Hardcastle Thomas J
Department of Plant Sciences, University of Cambridge, Downing Street, Cambridge, CB2 3EA, UK.
BMC Bioinformatics. 2017 Sep 18;18(1):416. doi: 10.1186/s12859-017-1836-0.
Cytosine methylation is widespread in most eukaryotic genomes and is known to play a substantial role in various regulatory pathways. Unmethylated cytosines may be converted to uracil through the addition of sodium bisulphite, allowing genome-wide quantification of cytosine methylation via high-throughput sequencing. The data thus acquired allows the discovery of methylation 'loci'; contiguous regions of methylation consistently methylated across biological replicates.
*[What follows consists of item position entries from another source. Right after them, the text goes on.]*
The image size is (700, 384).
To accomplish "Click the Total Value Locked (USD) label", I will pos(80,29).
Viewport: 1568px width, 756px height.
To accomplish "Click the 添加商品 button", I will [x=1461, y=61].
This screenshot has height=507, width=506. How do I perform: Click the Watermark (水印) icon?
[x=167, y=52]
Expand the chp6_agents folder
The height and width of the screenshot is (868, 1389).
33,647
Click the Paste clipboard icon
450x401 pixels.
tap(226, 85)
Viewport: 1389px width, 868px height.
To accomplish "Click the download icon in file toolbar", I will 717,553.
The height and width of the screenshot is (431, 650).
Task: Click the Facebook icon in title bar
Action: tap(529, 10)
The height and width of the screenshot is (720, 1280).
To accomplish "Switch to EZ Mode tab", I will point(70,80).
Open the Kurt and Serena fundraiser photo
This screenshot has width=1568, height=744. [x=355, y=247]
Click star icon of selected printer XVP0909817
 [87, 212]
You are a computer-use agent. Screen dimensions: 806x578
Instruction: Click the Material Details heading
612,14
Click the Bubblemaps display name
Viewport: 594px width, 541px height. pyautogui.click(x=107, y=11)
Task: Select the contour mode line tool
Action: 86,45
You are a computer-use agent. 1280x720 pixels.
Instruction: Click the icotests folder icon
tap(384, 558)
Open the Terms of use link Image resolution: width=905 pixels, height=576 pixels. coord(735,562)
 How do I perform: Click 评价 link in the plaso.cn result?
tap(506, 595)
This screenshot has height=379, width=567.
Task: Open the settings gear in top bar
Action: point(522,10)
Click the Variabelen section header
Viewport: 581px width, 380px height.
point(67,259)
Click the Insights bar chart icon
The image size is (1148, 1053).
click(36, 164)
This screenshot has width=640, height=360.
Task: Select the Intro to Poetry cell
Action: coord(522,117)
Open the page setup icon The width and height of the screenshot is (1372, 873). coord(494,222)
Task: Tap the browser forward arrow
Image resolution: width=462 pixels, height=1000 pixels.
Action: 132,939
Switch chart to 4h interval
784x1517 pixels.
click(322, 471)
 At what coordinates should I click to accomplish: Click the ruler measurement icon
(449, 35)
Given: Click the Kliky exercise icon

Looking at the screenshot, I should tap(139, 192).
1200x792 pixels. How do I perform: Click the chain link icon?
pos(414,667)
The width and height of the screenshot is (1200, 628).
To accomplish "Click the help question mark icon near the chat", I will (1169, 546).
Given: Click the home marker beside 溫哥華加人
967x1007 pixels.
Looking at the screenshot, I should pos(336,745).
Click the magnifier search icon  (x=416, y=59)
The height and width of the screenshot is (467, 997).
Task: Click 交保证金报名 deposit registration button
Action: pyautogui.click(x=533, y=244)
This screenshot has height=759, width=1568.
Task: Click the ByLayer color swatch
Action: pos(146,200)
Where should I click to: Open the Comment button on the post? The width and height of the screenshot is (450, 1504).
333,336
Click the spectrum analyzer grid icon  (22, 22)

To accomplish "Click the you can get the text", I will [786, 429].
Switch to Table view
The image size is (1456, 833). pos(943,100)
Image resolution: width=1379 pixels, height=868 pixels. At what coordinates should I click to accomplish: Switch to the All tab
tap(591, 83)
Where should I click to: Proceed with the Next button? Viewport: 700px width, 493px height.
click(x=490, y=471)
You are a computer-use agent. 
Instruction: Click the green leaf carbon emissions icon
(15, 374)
The mapping of these loci allows for associations with other genomic factors to be identified, and for analyses of differential methylation to take place.
The segmentSeq R package is extended to identify methylation loci from high-throughput sequencing data from multiple experimental conditions. A statistical model is then developed that accounts for biological replication and variable rates of non-conversion of cytosines in each sample to compute posterior likelihoods of methylation at each locus within an empirical Bayesian framework. The same model is used as a basis for analysis of differential methylation between multiple experimental conditions with the baySeq R package. We demonstrate the capability of this method to analyse complex data sets in an analysis of data derived from multiple Dicer-like mutants in Arabidopsis. This reveals several novel behaviours at distinct sets of loci in response to loss of one or more of the Dicer-like proteins that indicate an antagonistic relationship between the Dicer-like proteins at at least some methylation loci. Finally, we show in simulation studies that this approach can be significantly more powerful in the detection of differential methylation than many existing methods in data derived from both mammalian and plant systems.
The methods developed here make it possible to analyse high-throughput sequencing of the methylome of any given organism under a diverse set of experimental conditions. The methods are able to identify methylation loci and evaluate the likelihood that a region is truly methylated under any given experimental condition, allowing for downstream analyses that characterise differences between methylated and non-methylated regions of the genome. Futhermore, diverse patterns of differential methylation may also be characterised from these data.
胞嘧啶甲基化在大多数真核生物基因组中广泛存在,并且已知在各种调控途径中发挥重要作用。未甲基化的胞嘧啶可通过添加亚硫酸氢钠转化为尿嘧啶,从而通过高通量测序对全基因组的胞嘧啶甲基化进行定量。由此获得的数据可用于发现甲基化“位点”;即在生物重复样本中持续甲基化的连续甲基化区域。这些位点的定位有助于识别与其他基因组因子的关联,并进行差异甲基化分析。
对segmentSeq R包进行了扩展,以从多个实验条件下的高通量测序数据中识别甲基化位点。然后开发了一个统计模型,该模型考虑了生物重复以及每个样本中胞嘧啶未转化的可变率,以在经验贝叶斯框架内计算每个位点甲基化的后验似然性。同一模型被用作使用baySeq R包分析多个实验条件之间差异甲基化的基础。我们在对拟南芥中多个类似Dicer突变体的数据进行分析时,展示了该方法分析复杂数据集的能力。这揭示了在不同位点集上的几种新行为,这些行为是对一种或多种类似Dicer蛋白缺失的响应,表明在至少一些甲基化位点上类似Dicer蛋白之间存在拮抗关系。最后,我们在模拟研究中表明,在来自哺乳动物和植物系统的数据中,这种方法在检测差异甲基化方面比许多现有方法更强大。
这里开发的方法使得在多种实验条件下分析任何给定生物体甲基化组的高通量测序成为可能。这些方法能够识别甲基化位点,并评估在任何给定实验条件下一个区域真正甲基化的可能性,从而进行下游分析,以表征基因组甲基化和未甲基化区域之间的差异。此外,还可以从这些数据中表征不同的差异甲基化模式。